Operations with depth maps

A depth map is a 2D image that contains information about the distance between the camera and the objects in a scene. It represents the spatial layout of a scene in terms of its depth, providing a way to create a 3D representation of the scene. Depth maps can be generated through various techniques, such as stereo imaging, structured light scanning, or time-of-flight measurements. In craterslab, depth maps are the core data structure used for the analysis of the morphology of surfaces.

This examples illustrates how to retrieve depth maps from different sources. Then, it will guide you through storing and loading already created depth maps. Finally, optional pre-processing operations for cropping depth maps are illustrated.

Capture depth maps from the Kinect sensor

Fetching depth maps from the Kinect v2 sensor is directly supported with craterslab. As in any application that required to estimate real world scales from images, the first step is to estimate the spacial resolution of the kinect, which directly depends on the distance you are placing it from the scene. So, you will need to estimate how many real world units (e.g., millimeters) are contained on each pixel’s heigh and width. In the following example, this value was estimated to 2.8025 mm/pixel.
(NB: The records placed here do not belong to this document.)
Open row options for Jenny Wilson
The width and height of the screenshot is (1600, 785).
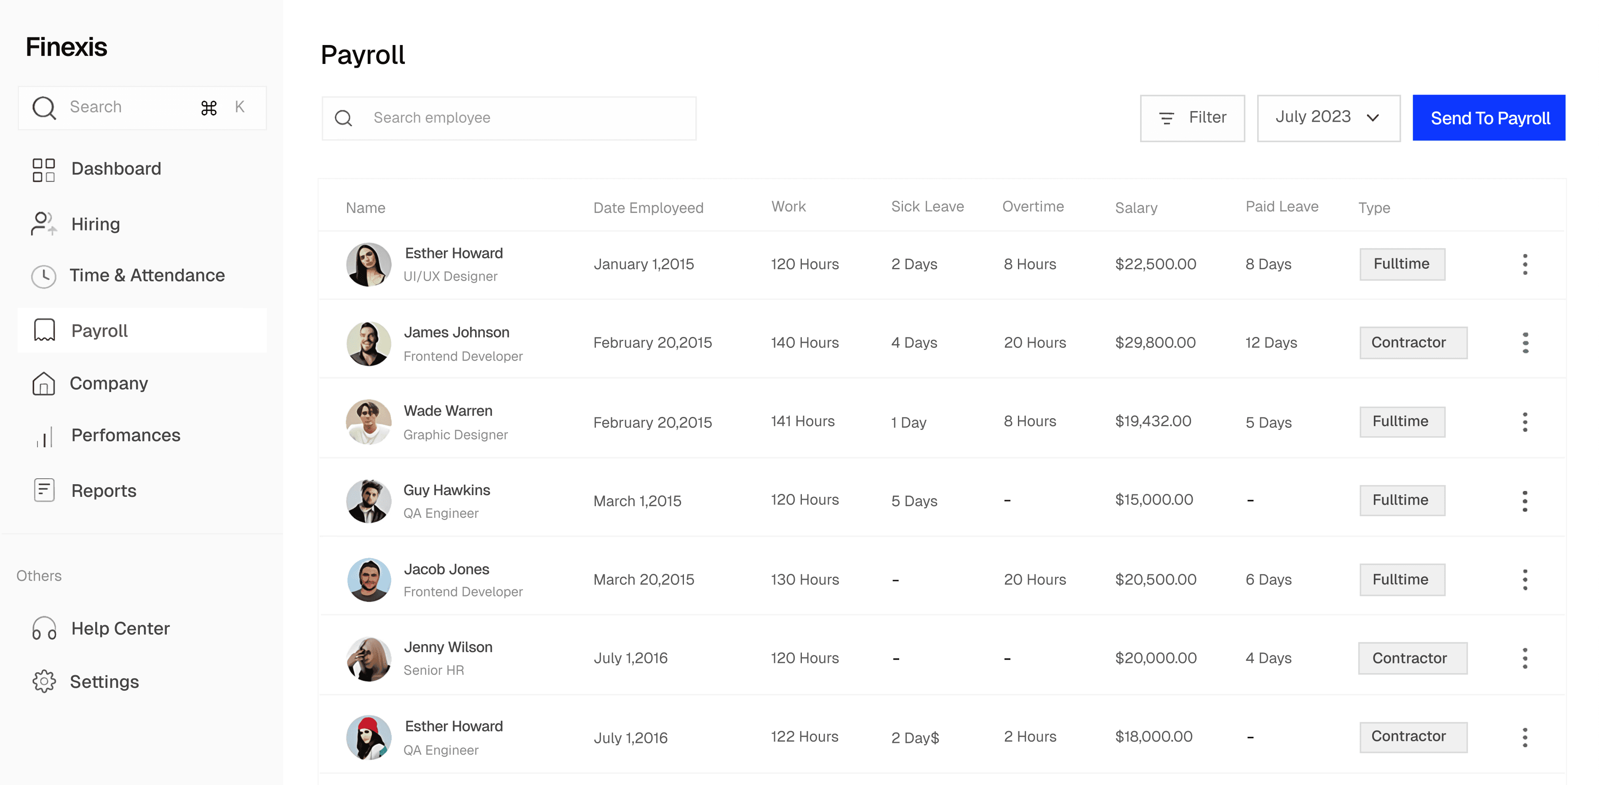point(1525,658)
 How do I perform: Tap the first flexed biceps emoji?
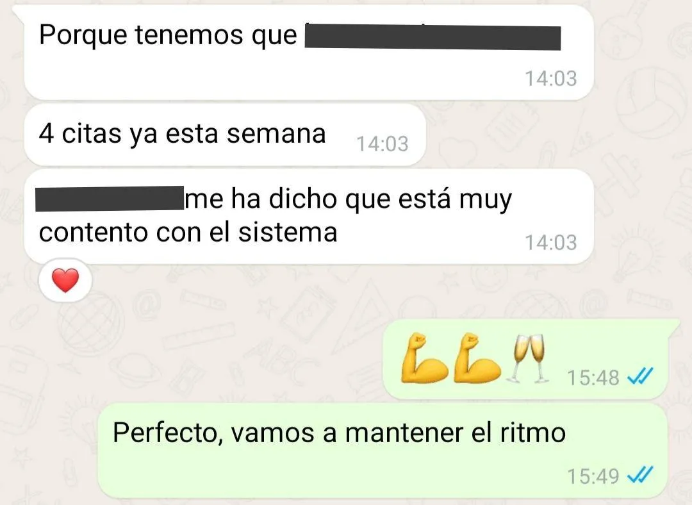425,358
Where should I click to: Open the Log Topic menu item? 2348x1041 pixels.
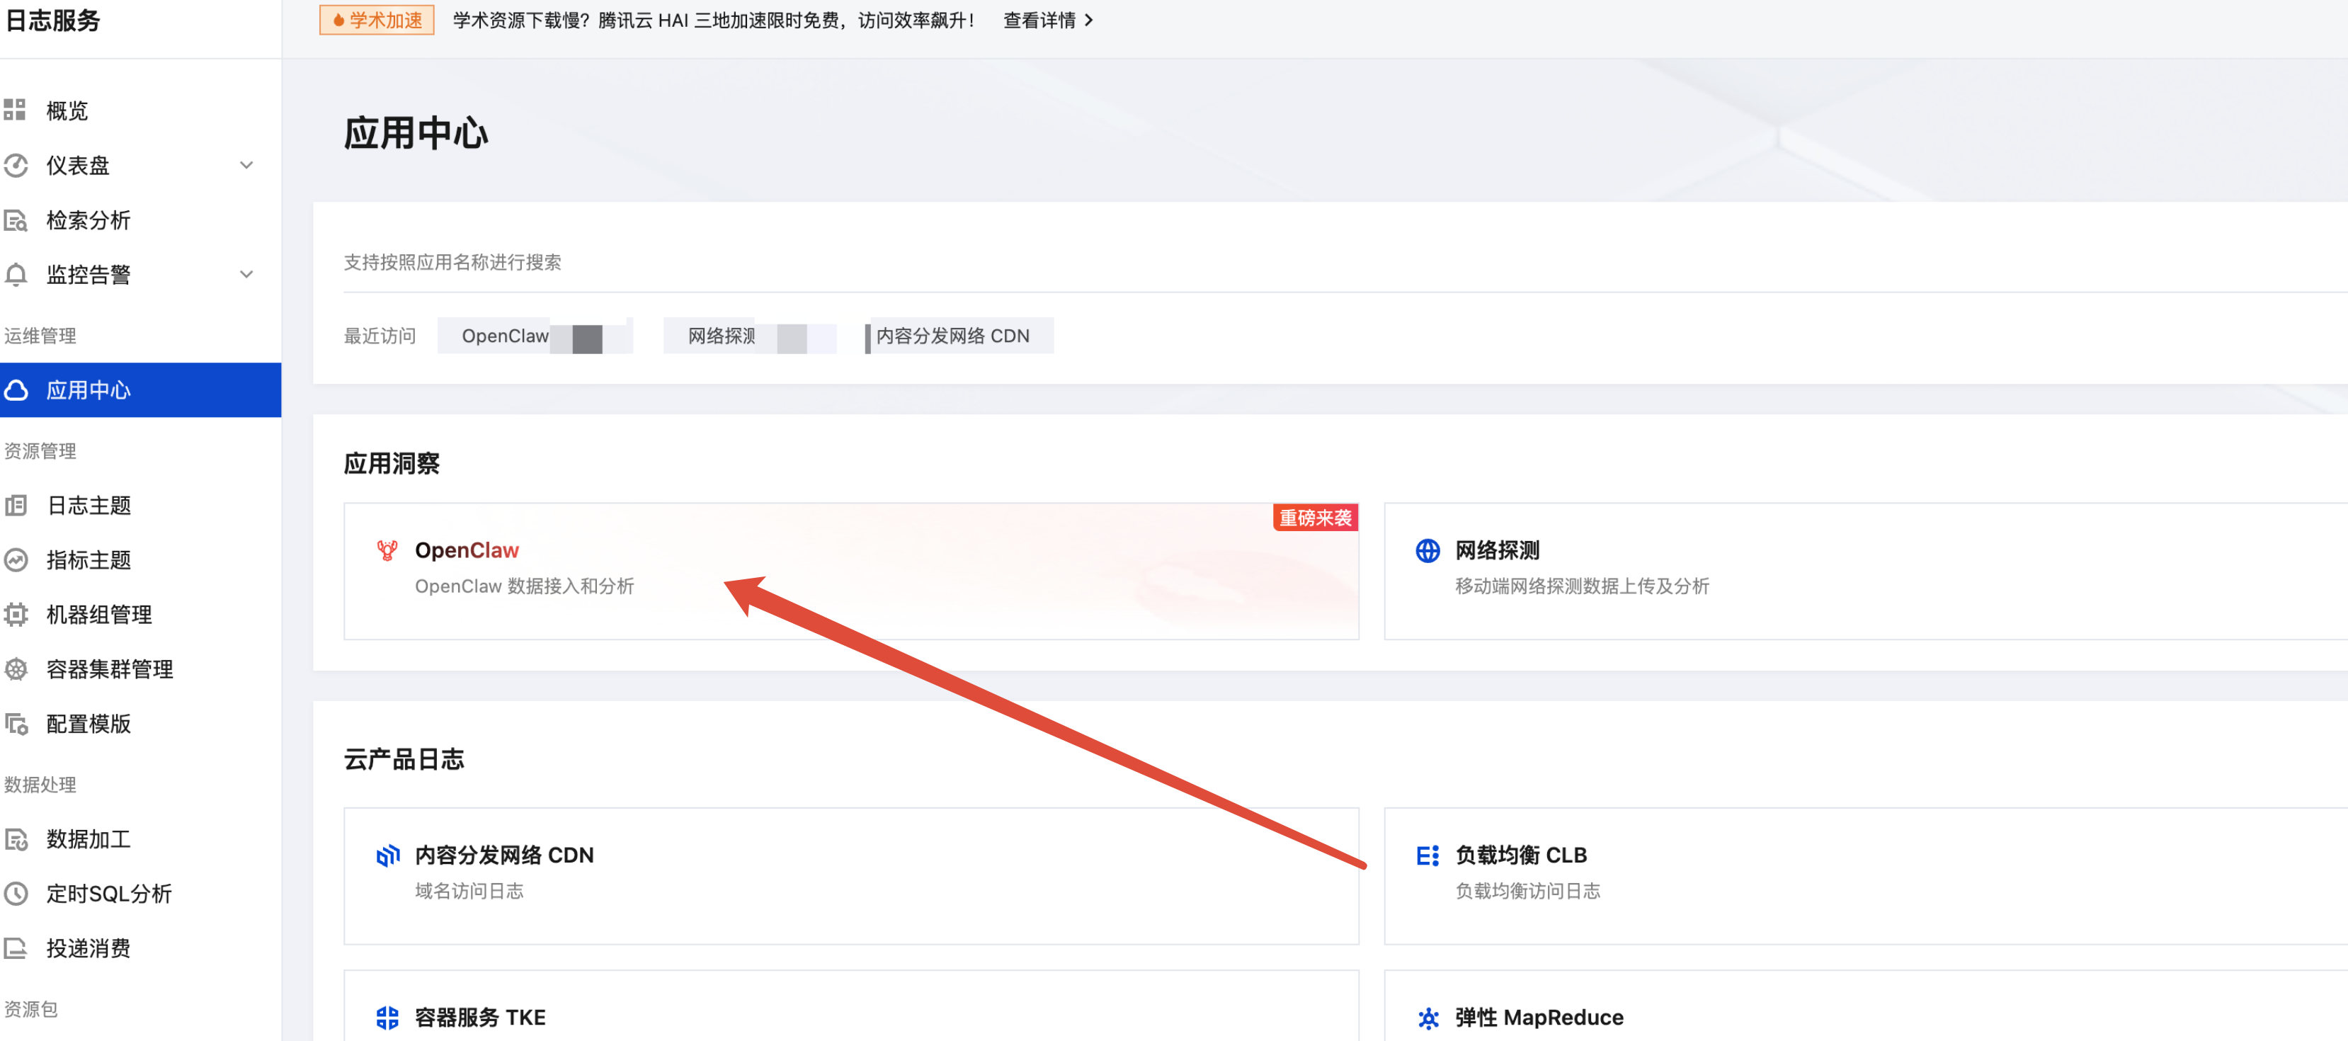pos(88,505)
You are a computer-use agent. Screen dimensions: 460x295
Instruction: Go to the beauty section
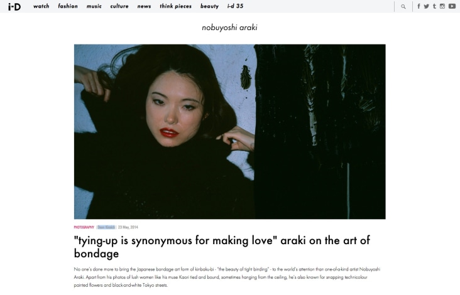[209, 6]
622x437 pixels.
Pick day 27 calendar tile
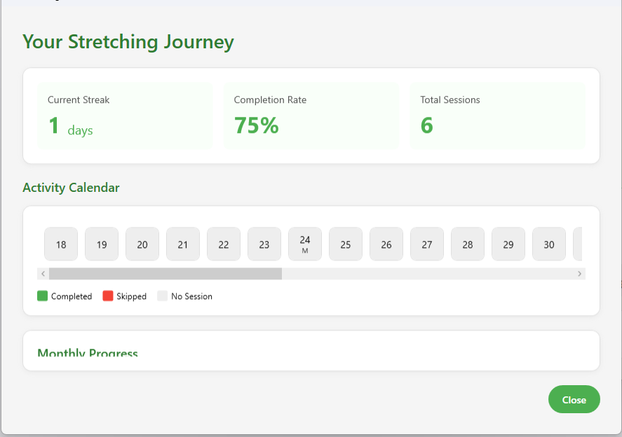[x=427, y=244]
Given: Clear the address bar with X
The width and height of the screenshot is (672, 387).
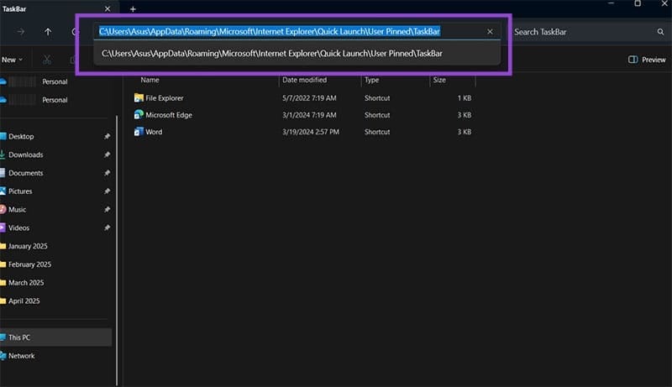Looking at the screenshot, I should click(491, 32).
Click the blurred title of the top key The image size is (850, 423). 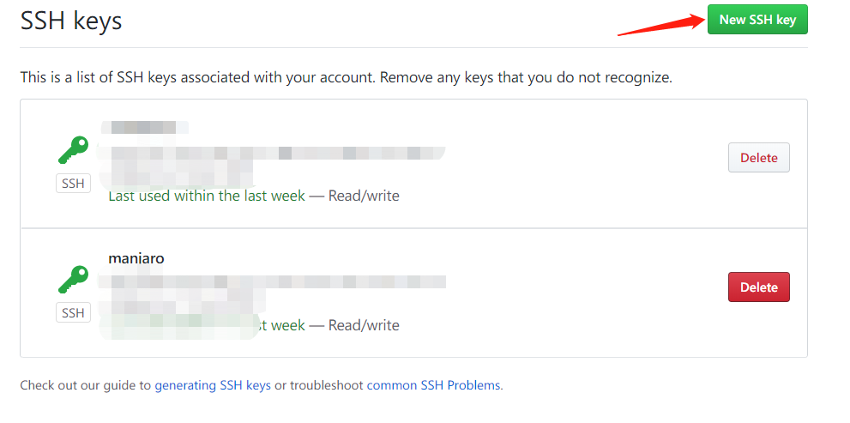(144, 128)
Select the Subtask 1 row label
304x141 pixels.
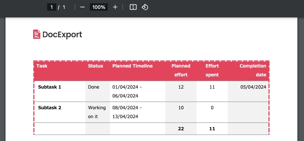(49, 87)
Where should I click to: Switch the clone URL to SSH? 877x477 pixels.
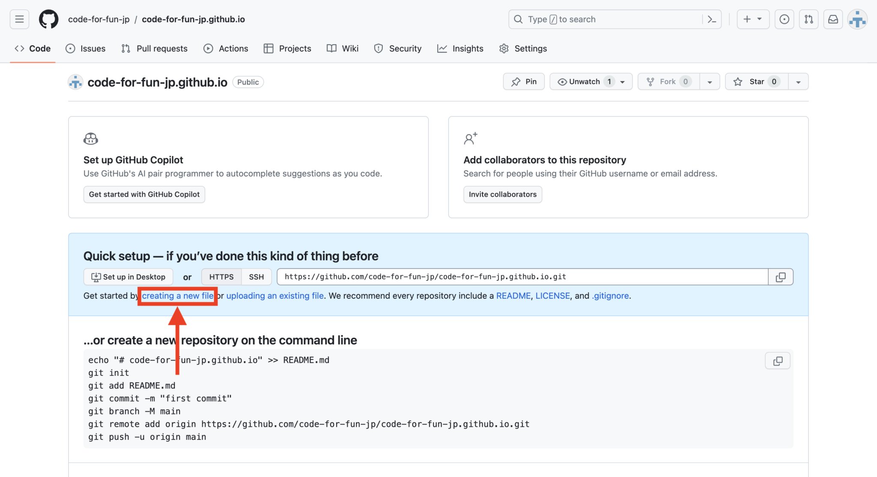256,276
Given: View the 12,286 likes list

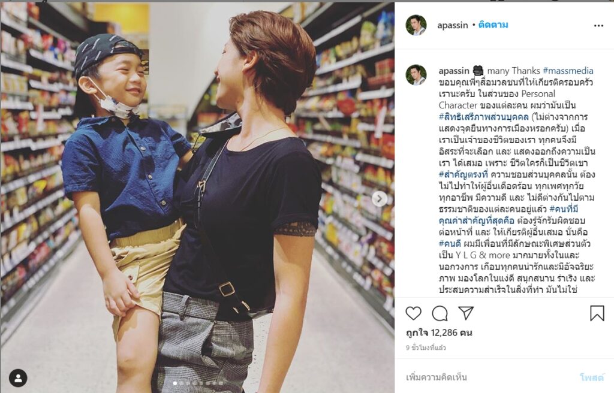Looking at the screenshot, I should pos(439,332).
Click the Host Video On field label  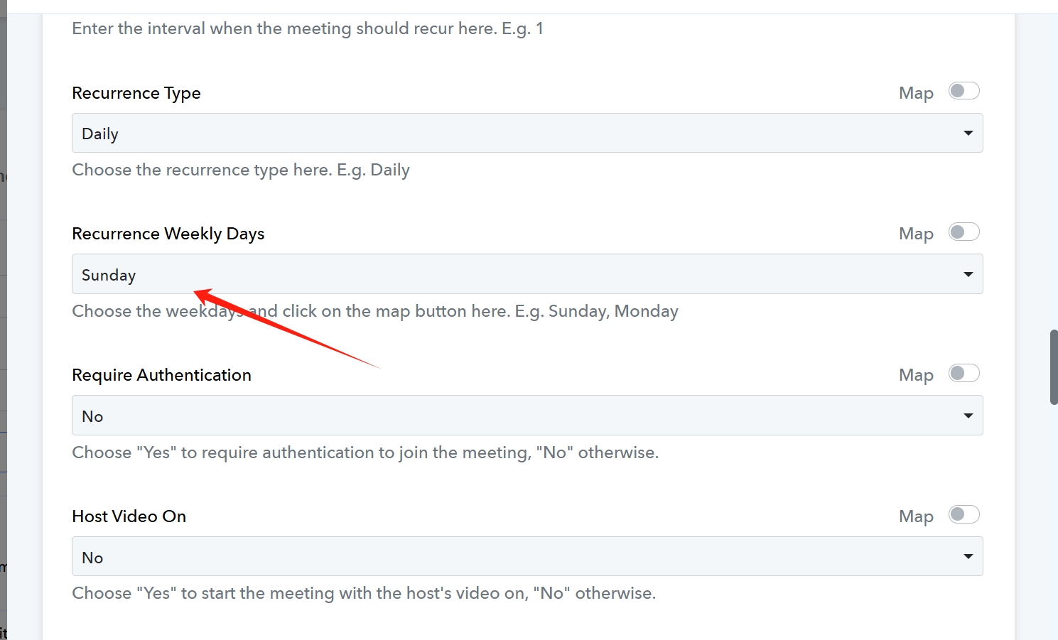click(x=129, y=516)
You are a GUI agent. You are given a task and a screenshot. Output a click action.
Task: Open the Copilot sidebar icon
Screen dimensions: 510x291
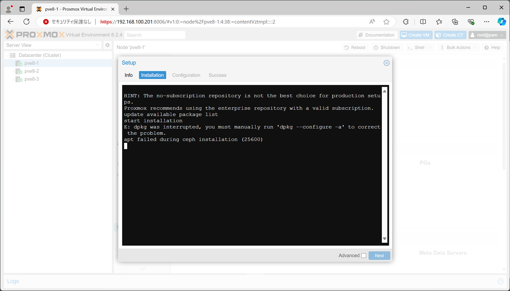pos(501,22)
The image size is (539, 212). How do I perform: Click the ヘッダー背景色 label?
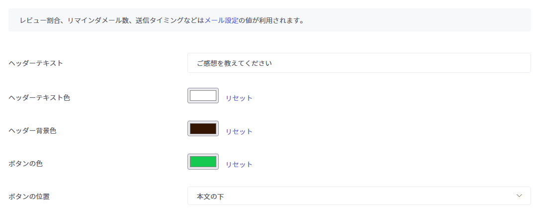[x=33, y=131]
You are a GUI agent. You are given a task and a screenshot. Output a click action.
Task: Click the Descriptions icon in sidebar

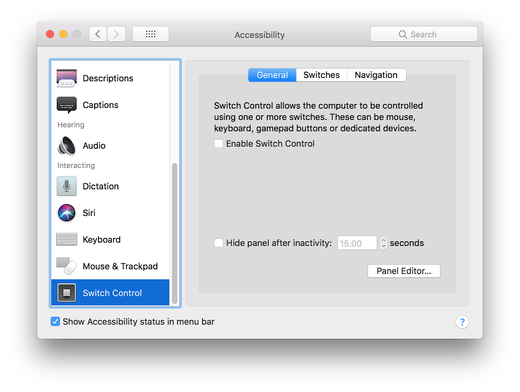[x=67, y=78]
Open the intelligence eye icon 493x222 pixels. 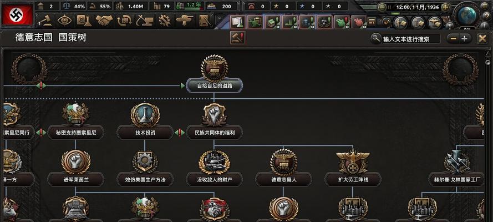65,21
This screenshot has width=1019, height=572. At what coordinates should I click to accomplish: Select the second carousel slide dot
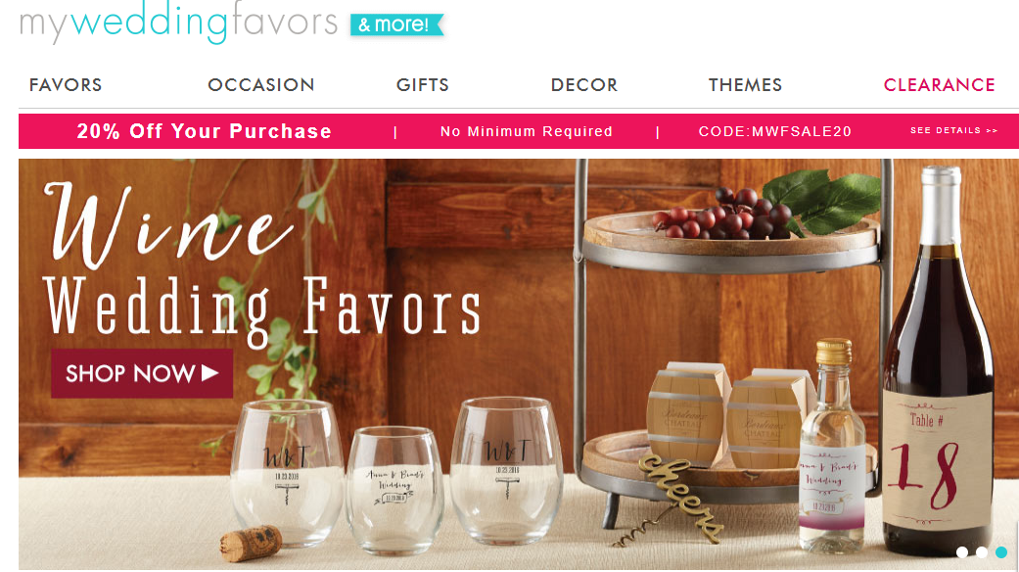coord(982,551)
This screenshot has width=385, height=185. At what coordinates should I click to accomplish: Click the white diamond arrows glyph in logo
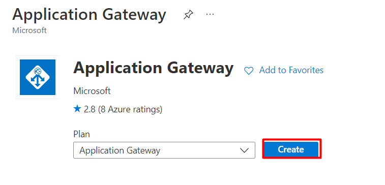38,77
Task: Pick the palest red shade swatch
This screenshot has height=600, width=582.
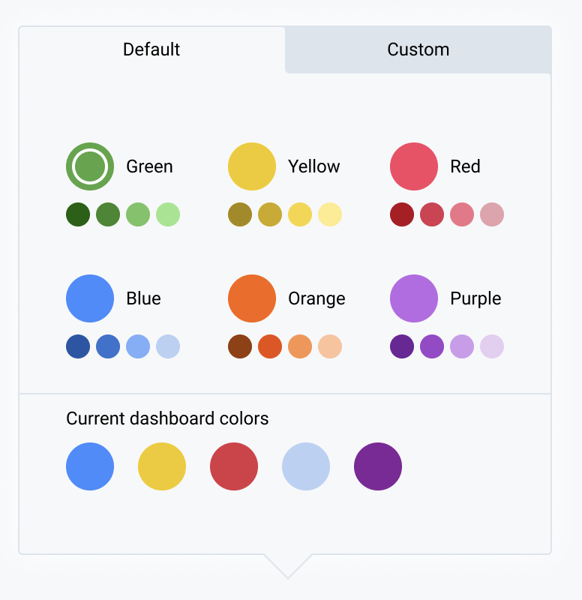Action: tap(492, 215)
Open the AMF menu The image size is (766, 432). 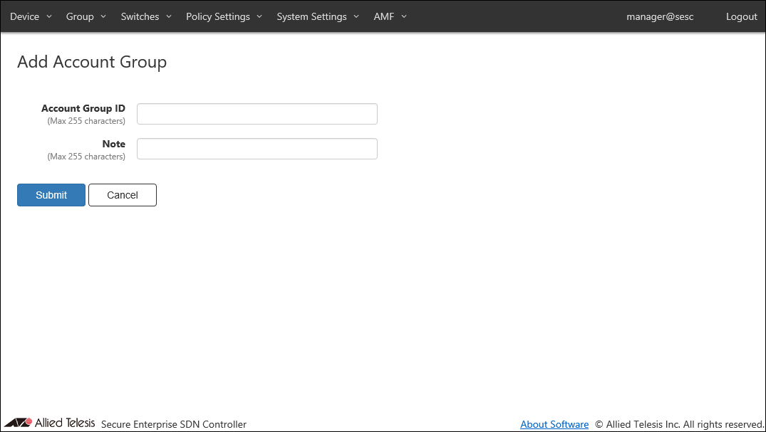coord(383,16)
In the case of the z axis resolution, the sensor will always deliver a resolution of 1 unit/mm.

With all these values, we can create a SensorResolution object, which will define the intrinsic values from the sensor and it will allow the library to map the depth maps into real world units.

Finally, we create the DepthMap object using the from_kinect_sensor method, passing it the aforementioned resolution and, optionally, the number of independent shots to take if we want a depth map averaged over time.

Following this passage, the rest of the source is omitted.